А проститутка обиделась. Она больше не смотрела в мою сторону. И как-то вечером, когда у меня засиделись друзья, она раздраженно постучала в стенку: мы ей мешаем своими разговорами!
Хозяйка фру Миддельтон… Догадывалась ли она о том, какого рода жильцы снимали у нее комнаты? Я так никогда этого и не смог понять. Фру Миддельтон была вдова торговца, большая, толстая и свежая, хоть и несколько отмеченная испытаниями последних, менее привольных лет. Возможно, она придерживалась старинной мудрости: жить и не мешать жить ближнему? Надо, однако, признаться, что ту комнатку при входе, у самой двери, зимой — невыносимо холодную, вечно наполненную шумом лошадей и телег, беспрерывно для той или иной надобности въезжавших и выезжавших в ворота нашего неуютного двора, не так-то легко было и сдать.
Кроме нас с проституткой, жильцов было еще двое. Один был линялый немолодой человечек, проскакивавший мимо меня в коридоре, словно прося извинения за то, что он существует на свете. На блестевших штанах его, болтавшихся на тощем заду, большими невидимыми буквами было означено: пожизненный конторщик.
Другой, господин Хальворсен, как называла его фру Миддельтон, занимал комнату, смежную с моею.
Этот был жизнерадостный субъект мощного телосложения, с повелительными нотками в голосе и оглушительным хохотом.

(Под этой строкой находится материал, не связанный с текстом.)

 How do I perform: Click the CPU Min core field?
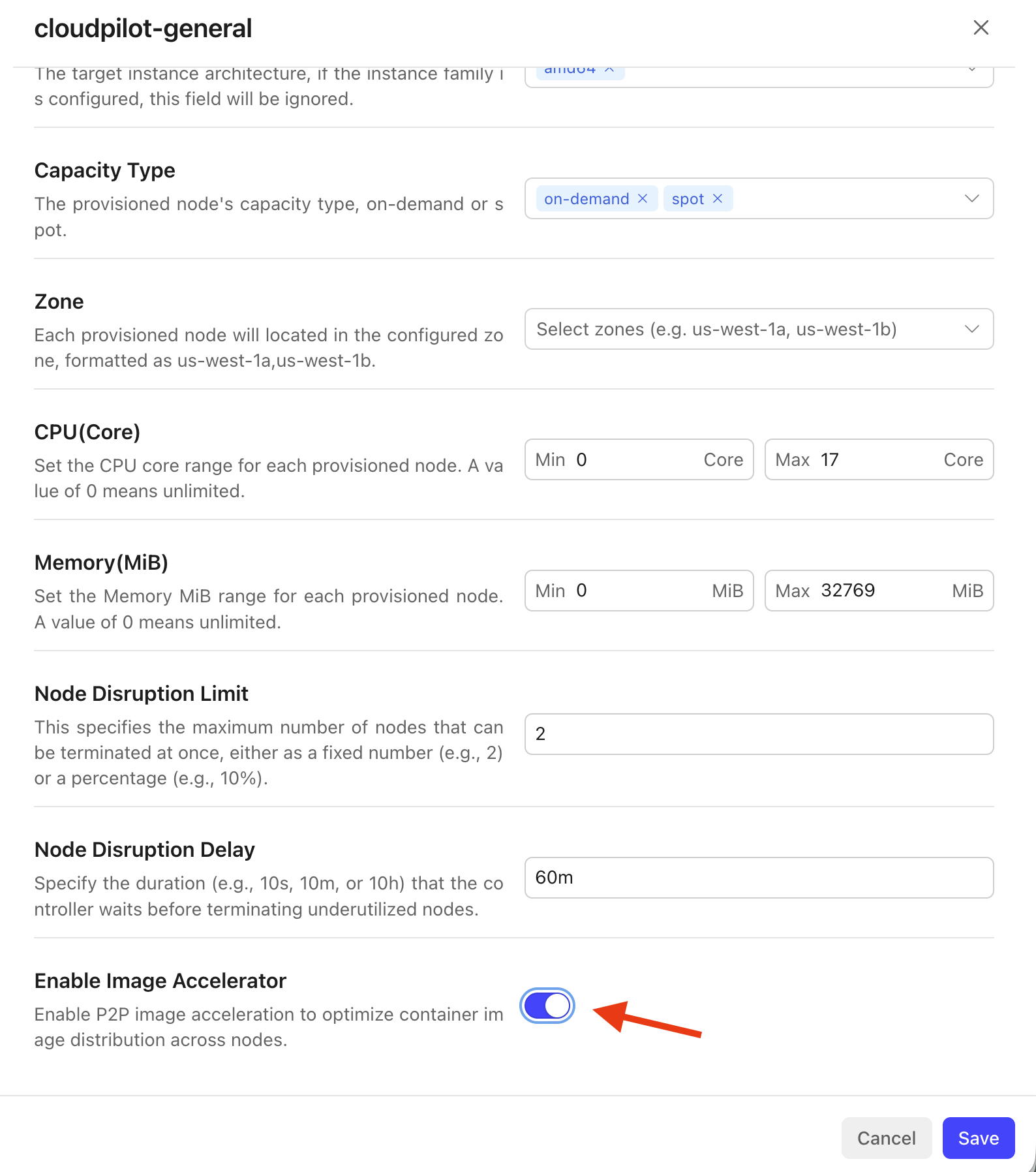(636, 459)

Он мне нравился, очень нравился, в нем было что-то такое здоровое и свежее.
Хальворсен был невероятно увлечен женщинами, или, вернее, женщиной, потому что к нему ходила всегда одна. Через мою стенку я слышал все, и он ведь знал, что мне все слышно. Но нисколько этим не стеснялся.
У нее голос был красивый, и говорила она тихо; я не мог разобрать, что она говорила, ясно было только, что это ласковые слова. Иногда она нежно стонала.

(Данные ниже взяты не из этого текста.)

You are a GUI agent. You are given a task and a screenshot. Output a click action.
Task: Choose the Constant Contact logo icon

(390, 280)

— Дергай меня за волосы, — шепнула она однажды.
Удивительно, как отчетливо я это слышал, сидя в самом дальнем углу своей комнаты над «Искушениями святого Антония». Всхлипывая, задыхаясь, она время от времени молила: «Убей меня! Задуши…»

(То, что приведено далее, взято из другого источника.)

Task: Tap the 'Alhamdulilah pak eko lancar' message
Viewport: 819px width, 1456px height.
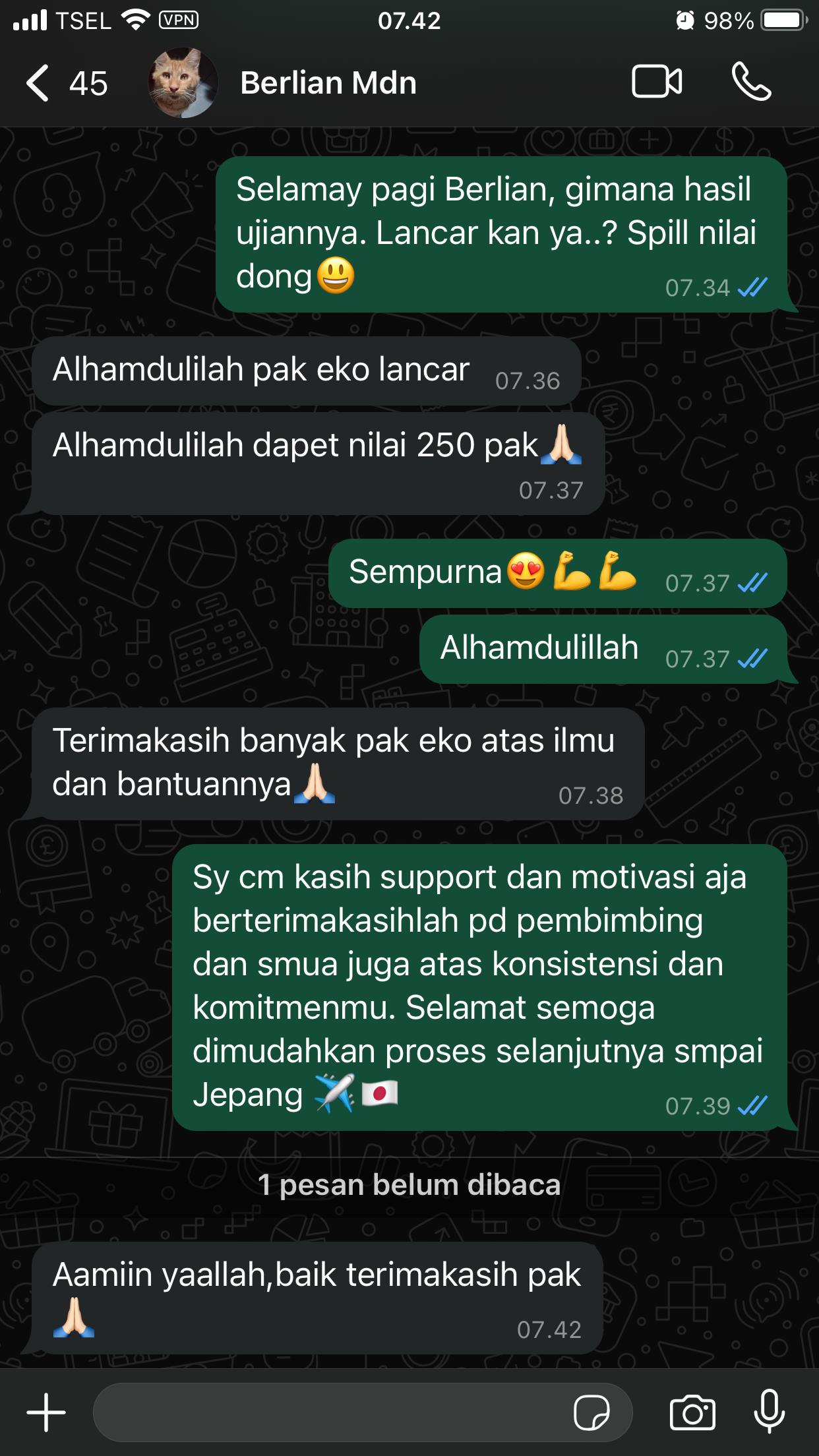Action: tap(307, 371)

Из комнаты Славы через другую стенку мне слышались бормотанье и грудной женский смех. Сквозь открытые окна влетали перемешанные городские шумы: звоночки трамваев, гудки машин, шаги, гул голосов, дальние выкрики. И снова смех.
«Искушение святого Антония» — самая подходящая книга для чтения в подобной обстановке. Мне казалось, что меня посадили в келью на хлеб и воду, обрекли на вынужденное целомудрие, тогда как жизнь кипит и цветет вокруг.
Я бросал «Святого Антония» и хватался за Хагерупа[18]. Однако выхолощенный юрист оказывался немногим лучше святого безумца. Один уводил мои мысли на опасные тропы, от другого зевотой сводило рот.
Я озирался. Комната была большая и великолепная, в два окна, со шкафом у стены и громоздким красного дерева столом посередине. Когда-то этот стол был роскошной мебелью. Теперь он слегка прихрамывал и страдал подагрой, полировка облезла, и однажды кто-то позабыл на нем горячий утюг. Но мне он нравился и такой, он был похож на ручного бурого медведя, который стоит посреди комнаты на четырех толстых ногах.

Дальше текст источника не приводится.